WHAT IS NEEDED: If a line in the records below contains "each", copy that line.

THE DATA:
○ ○ ○ ○ ○
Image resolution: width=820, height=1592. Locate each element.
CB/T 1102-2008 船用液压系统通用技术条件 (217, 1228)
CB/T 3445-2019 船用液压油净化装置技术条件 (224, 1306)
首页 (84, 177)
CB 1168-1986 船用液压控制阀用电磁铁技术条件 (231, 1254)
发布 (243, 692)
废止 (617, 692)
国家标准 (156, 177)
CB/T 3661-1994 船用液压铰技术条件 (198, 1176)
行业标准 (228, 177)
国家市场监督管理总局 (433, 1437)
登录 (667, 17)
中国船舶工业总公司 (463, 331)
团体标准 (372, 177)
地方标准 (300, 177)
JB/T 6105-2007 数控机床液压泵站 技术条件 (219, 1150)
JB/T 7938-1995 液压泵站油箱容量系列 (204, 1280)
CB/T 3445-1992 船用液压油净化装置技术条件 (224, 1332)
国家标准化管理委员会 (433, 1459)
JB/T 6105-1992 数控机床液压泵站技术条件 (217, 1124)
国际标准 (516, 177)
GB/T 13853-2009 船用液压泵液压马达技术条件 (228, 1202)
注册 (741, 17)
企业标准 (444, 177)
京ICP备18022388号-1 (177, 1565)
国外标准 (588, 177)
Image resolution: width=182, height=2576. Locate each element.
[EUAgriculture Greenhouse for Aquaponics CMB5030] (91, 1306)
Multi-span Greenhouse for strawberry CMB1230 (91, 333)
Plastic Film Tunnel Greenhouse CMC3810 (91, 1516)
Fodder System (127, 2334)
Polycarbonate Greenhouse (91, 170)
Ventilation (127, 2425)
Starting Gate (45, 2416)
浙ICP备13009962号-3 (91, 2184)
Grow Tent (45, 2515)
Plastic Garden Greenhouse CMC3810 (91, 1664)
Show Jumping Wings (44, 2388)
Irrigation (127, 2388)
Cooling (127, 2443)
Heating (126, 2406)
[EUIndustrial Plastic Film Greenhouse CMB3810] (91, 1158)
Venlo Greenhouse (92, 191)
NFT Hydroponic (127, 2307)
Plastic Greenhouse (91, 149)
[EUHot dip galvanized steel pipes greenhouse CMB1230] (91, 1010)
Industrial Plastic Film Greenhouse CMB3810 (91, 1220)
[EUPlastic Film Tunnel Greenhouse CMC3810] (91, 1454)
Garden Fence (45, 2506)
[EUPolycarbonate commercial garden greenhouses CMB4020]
○ ○ ○ ○ ○
RESPONSE AREA:
Image resolution: width=820, height=1592. Locate each element.
Image resolution: width=182, height=2576. Locate each element.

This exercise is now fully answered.